PROBLEM DESCRIPTION »
Echo back, word for word, the rows from the line with "Find the location of a particular element. Image" up to and including the line with "tell is located at coordinates (191, 82).". Leave the pictures out.

SUPPLIED DATA »
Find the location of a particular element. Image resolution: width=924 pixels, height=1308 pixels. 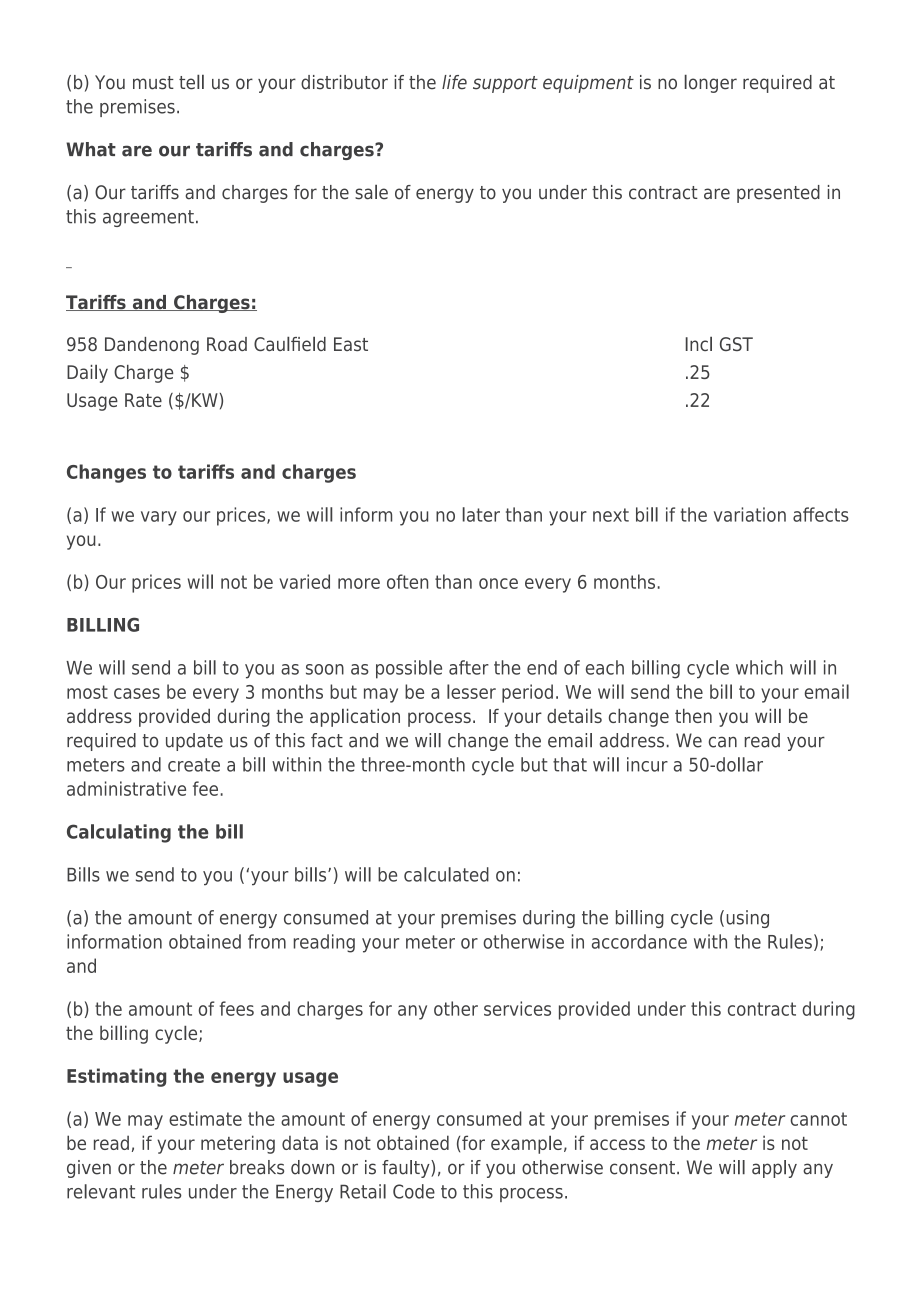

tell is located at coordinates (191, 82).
---
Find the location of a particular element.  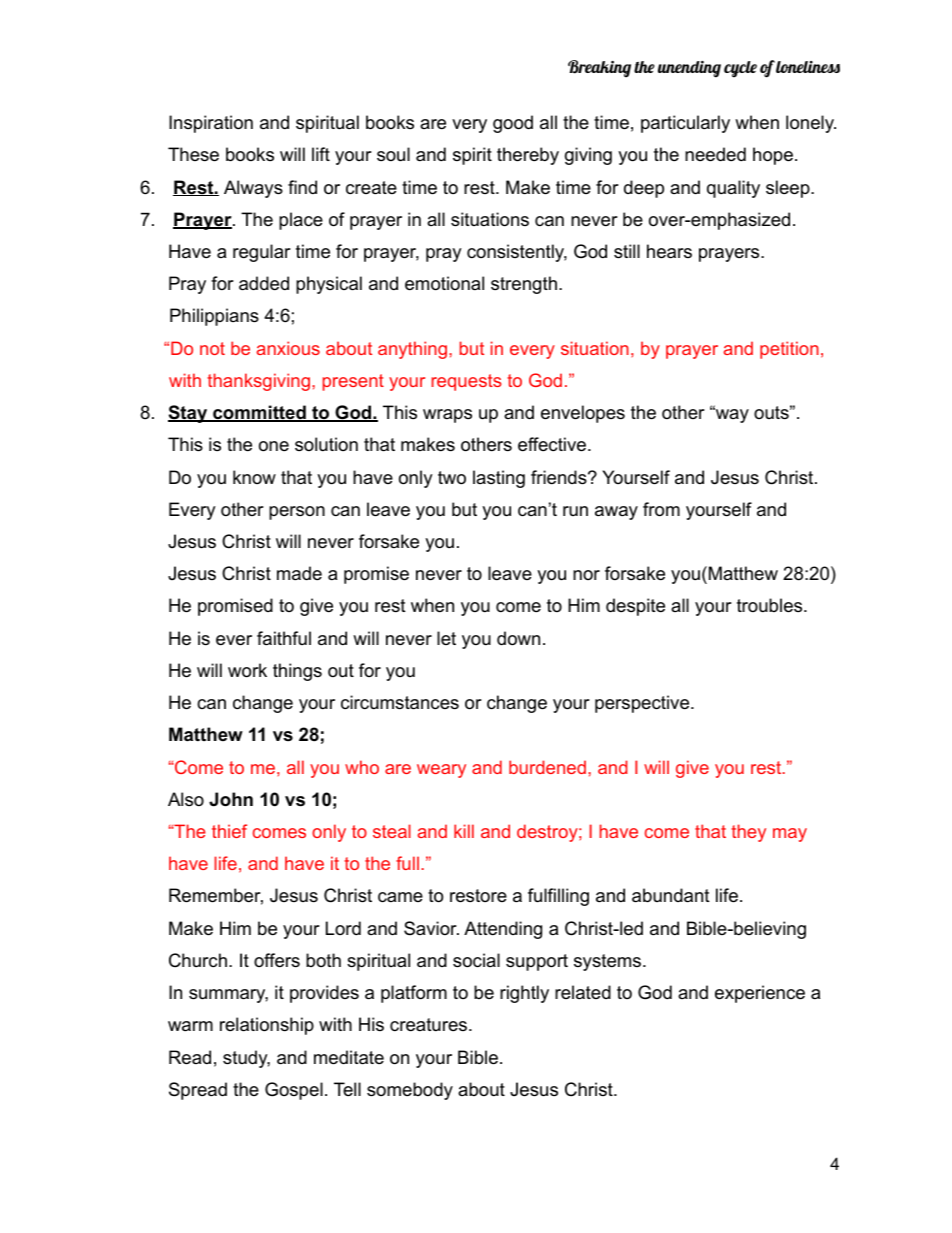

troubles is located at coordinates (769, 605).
--
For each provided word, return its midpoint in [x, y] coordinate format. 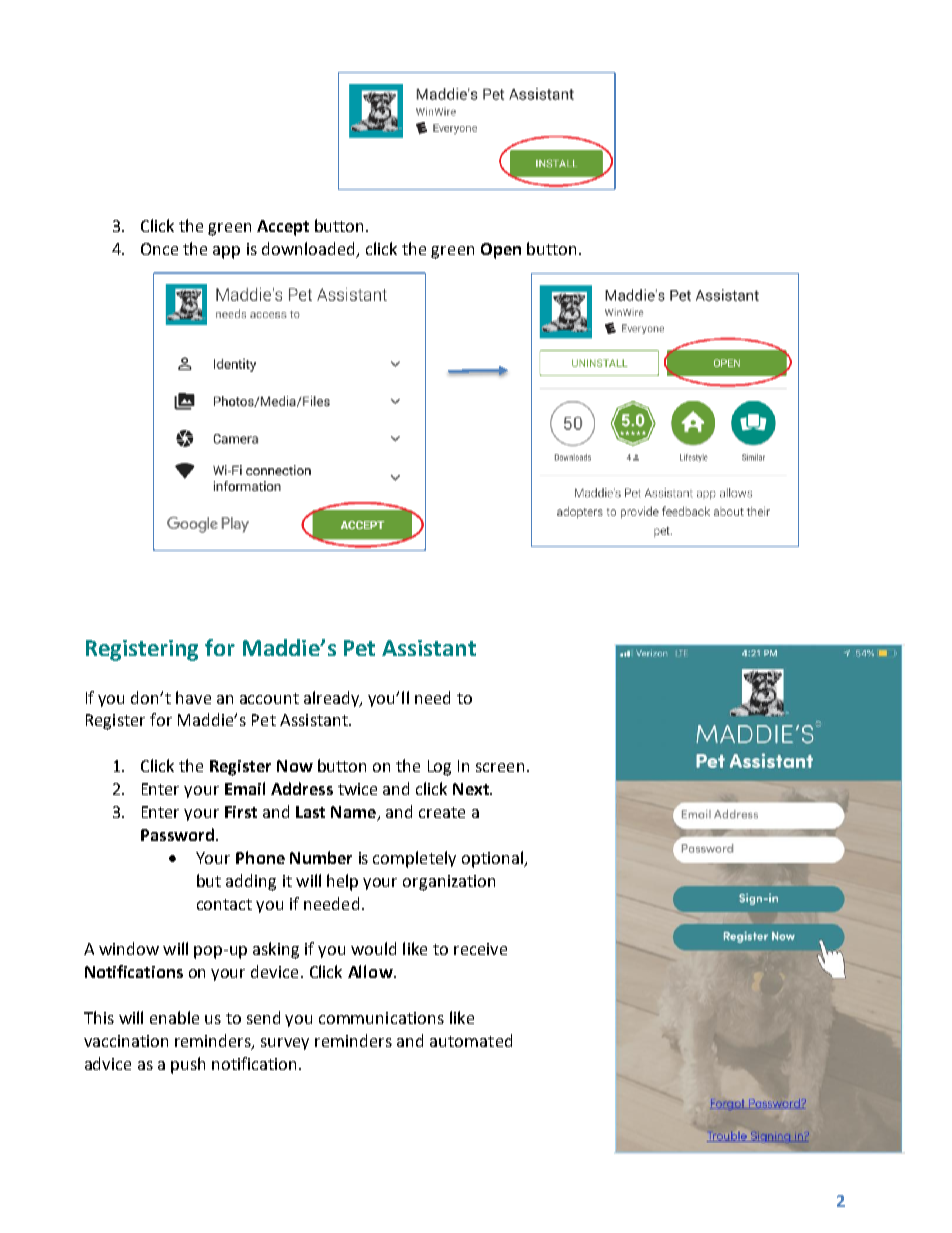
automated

TASK ANSWER »
Find the location of a particular element. Image resolution: width=924 pixels, height=1308 pixels. 

tell is located at coordinates (191, 82).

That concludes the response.